I can see your argument here but for me it is a pragmatic issue that in this case fails to be convincing as much because of muddled clinical practice and advice as biology.
Take the situation for Reiter's syndrome. We have a cluster of overlapping features and categories in this area:
Features:
synovitis of a few joints
keratoderma rash
conjunctivitis
urethritis
psoriasis
spondylitis
nail dystrophy
STI
dysentery
HLA-B27
Categories:
Reiter's syndrome
Post-infective arthritis
Spondarthritis
Autoinflammatory disease
Inflammatory arthritis
Seronegative oligoarthritis
psoriatic arthritis
We talk about all of these without any need for categories to be mutually exclusive.
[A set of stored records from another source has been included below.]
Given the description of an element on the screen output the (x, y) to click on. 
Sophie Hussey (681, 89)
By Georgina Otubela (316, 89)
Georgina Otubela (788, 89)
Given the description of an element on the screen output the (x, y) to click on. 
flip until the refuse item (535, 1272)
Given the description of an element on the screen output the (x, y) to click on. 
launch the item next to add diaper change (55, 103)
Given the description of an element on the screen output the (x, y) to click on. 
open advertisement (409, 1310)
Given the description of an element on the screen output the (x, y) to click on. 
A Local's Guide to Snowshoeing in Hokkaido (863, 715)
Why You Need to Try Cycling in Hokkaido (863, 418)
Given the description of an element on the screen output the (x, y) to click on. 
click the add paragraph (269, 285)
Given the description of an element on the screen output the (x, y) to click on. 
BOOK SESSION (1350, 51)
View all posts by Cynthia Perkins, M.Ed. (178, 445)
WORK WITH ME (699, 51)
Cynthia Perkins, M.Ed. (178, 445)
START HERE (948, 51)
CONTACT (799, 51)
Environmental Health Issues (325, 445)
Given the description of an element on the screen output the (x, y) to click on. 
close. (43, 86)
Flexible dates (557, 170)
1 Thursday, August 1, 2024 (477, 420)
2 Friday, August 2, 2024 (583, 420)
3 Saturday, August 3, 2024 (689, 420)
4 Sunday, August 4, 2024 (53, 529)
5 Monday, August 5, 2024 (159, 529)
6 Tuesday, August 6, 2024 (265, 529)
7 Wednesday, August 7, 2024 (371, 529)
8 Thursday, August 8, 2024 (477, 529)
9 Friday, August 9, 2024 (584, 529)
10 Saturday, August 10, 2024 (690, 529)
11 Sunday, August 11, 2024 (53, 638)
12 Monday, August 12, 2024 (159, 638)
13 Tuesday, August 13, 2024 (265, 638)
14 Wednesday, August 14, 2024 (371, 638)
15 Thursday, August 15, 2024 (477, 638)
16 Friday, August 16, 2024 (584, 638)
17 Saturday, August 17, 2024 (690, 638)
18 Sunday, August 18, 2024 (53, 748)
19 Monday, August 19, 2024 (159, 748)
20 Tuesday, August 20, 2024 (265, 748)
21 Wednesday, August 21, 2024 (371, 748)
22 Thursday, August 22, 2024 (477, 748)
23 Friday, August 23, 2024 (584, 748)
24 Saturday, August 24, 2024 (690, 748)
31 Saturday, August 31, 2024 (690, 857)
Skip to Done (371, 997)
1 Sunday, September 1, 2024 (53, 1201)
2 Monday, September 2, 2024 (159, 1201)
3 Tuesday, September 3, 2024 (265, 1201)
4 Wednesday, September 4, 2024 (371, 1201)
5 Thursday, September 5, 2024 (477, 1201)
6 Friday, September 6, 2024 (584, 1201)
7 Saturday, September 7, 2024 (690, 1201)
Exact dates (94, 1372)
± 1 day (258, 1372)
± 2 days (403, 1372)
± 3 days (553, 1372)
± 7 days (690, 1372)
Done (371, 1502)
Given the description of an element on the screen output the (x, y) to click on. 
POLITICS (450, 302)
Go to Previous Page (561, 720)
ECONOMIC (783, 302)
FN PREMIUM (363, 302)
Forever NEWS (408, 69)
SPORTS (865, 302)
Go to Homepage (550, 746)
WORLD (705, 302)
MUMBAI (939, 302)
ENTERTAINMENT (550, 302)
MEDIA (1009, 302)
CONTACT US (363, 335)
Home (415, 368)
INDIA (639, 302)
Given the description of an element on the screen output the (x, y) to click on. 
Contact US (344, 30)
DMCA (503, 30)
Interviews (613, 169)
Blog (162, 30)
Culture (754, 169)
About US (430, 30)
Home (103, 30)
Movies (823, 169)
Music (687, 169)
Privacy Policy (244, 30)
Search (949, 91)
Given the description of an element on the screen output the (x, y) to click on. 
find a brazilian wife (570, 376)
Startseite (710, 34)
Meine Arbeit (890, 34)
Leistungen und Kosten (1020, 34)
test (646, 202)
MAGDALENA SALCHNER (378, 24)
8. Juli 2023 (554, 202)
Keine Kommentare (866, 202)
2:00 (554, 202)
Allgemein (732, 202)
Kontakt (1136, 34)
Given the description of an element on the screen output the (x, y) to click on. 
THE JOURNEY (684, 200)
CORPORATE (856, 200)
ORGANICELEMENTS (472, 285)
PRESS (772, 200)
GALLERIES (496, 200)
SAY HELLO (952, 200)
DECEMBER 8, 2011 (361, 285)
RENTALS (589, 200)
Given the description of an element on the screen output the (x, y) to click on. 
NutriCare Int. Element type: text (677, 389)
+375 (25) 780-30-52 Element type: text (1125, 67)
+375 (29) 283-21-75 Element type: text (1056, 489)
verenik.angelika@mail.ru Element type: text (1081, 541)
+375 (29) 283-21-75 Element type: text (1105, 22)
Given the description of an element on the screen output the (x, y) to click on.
Some of them are (psoriasis and keratoderma). Others are overlapping layers.
POTS might be a useful layer, picking out persistent fatigue and tachycardia-associated OI without PEM. But in the above lists there are terms we do not need or use - nail dystrophy syndrome, keratoderma arthritis... because, despite covering associations just like the others, they are not the most helpful ways to stratify.
My understanding is that there are people with POT associated with severe OI who do not have PEM but my impression is that they tend not to have that much persistent fatigue. I know of someone like this. I also suspect that almost all of these are women (as in the study). I do not know the history but it would make sense if the association of POT and severe OI on its own was called POTS. The trouble comes when the usual band of private physicians start claiming that everything is associated with everything and that people with POTS have persistent fatigue and of course are hypermobile and have mast cell activation syndrome. Most of these people seem to turn out to have ME/CFS with OI for other reasons, but that is probably selection bias.
I am doubtful that there is enough of an association between POT/OI and all the other stuff to justify the wider use of POTS. And the wider use is being invoked because claims are made for changes in broader QOL issues.
I think there are three concepts here POT, POT/OI and POTS. POT/OI is of importance but I am not convinced the others are helpful.